### Activity
Whenever a line in the data holds the string "computer", copy that line.
=======
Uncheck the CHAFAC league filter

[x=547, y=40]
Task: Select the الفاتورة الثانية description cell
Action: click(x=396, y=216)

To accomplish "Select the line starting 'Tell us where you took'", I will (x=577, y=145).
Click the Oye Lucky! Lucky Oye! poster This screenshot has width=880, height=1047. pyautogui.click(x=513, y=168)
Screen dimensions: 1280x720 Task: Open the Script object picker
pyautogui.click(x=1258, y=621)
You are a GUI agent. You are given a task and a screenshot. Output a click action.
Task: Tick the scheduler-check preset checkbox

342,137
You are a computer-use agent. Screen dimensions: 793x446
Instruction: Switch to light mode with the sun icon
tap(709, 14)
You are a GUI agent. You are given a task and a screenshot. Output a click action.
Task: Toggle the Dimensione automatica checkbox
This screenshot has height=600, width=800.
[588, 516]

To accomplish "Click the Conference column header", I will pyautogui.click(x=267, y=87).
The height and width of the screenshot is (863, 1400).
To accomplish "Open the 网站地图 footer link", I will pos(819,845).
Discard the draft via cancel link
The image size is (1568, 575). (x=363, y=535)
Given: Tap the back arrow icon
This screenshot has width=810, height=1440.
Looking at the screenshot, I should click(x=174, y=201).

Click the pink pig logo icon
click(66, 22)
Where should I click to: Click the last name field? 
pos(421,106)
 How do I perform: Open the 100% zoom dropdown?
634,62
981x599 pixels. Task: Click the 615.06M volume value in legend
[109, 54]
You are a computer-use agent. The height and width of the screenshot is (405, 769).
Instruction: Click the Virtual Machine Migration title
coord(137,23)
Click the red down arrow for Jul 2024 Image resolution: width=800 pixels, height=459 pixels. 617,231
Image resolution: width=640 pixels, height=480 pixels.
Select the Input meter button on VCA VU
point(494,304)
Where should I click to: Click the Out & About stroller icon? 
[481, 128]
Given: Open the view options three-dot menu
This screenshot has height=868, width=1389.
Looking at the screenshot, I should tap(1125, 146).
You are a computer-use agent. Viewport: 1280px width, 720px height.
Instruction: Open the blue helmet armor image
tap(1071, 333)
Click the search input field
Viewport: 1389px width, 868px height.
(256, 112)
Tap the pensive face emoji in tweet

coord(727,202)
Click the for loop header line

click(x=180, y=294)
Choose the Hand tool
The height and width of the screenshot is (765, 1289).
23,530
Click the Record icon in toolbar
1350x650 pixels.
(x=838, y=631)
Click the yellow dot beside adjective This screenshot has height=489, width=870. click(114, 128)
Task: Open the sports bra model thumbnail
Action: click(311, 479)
=======
### Output
You are a computer-use agent. Screen dimensions: 793x446
You are a computer-use agent. The height and width of the screenshot is (405, 769).
You are a computer-use agent. Viewport: 1280px width, 720px height.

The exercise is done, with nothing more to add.